- _TO DO_:
Please filter the listing for the string "agent" and copy each matching line.

- _MATERIAL PROVIDED_:
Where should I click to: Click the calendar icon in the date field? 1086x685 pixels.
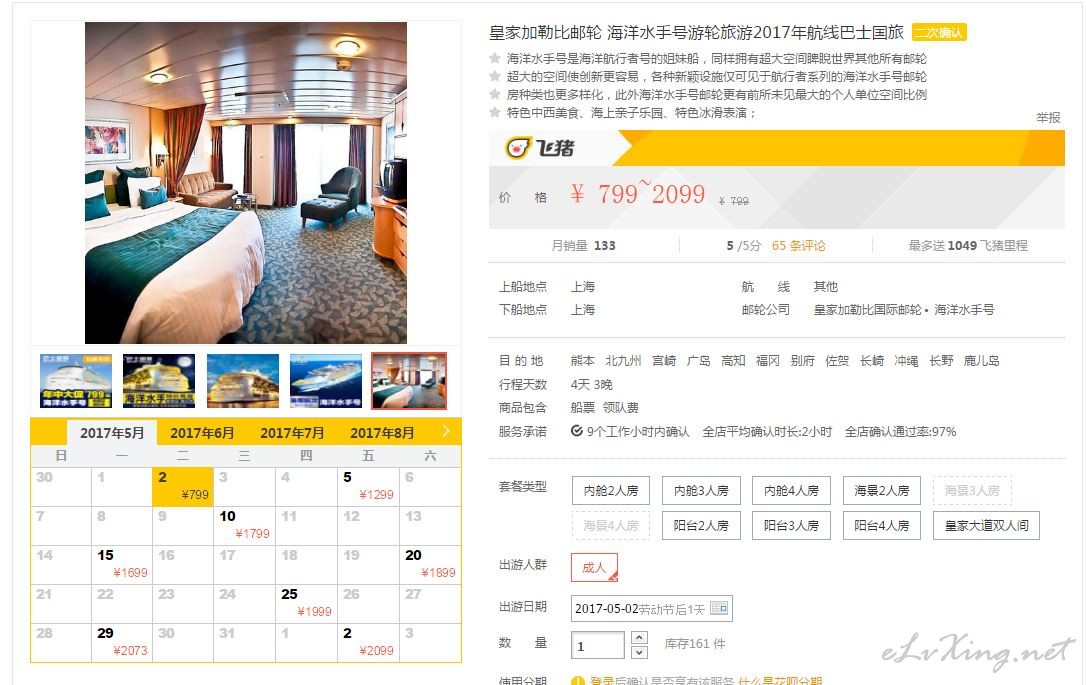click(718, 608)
---
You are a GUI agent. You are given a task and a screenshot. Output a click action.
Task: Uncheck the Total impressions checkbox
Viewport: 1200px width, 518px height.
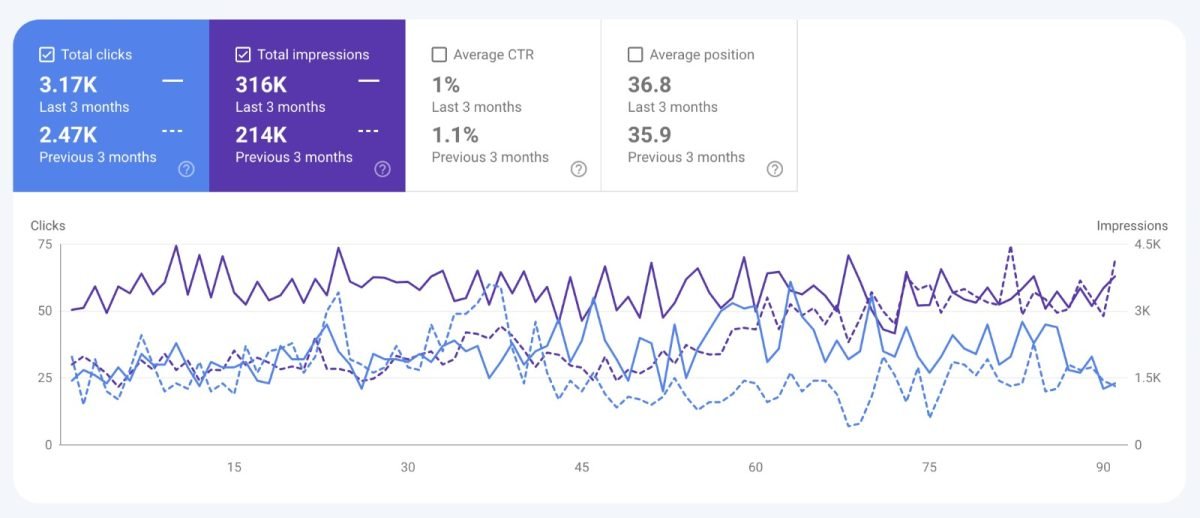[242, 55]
==
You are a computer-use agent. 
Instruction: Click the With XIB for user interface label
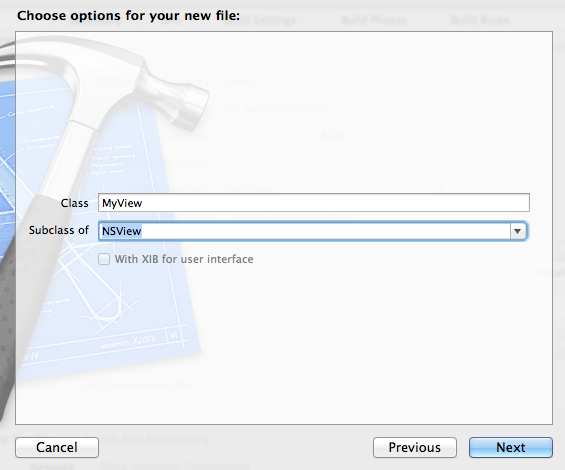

- _TASK RESULT_:
You are a GUI agent. You are given a task and a screenshot. Output a click action.
You are a computer-use agent. 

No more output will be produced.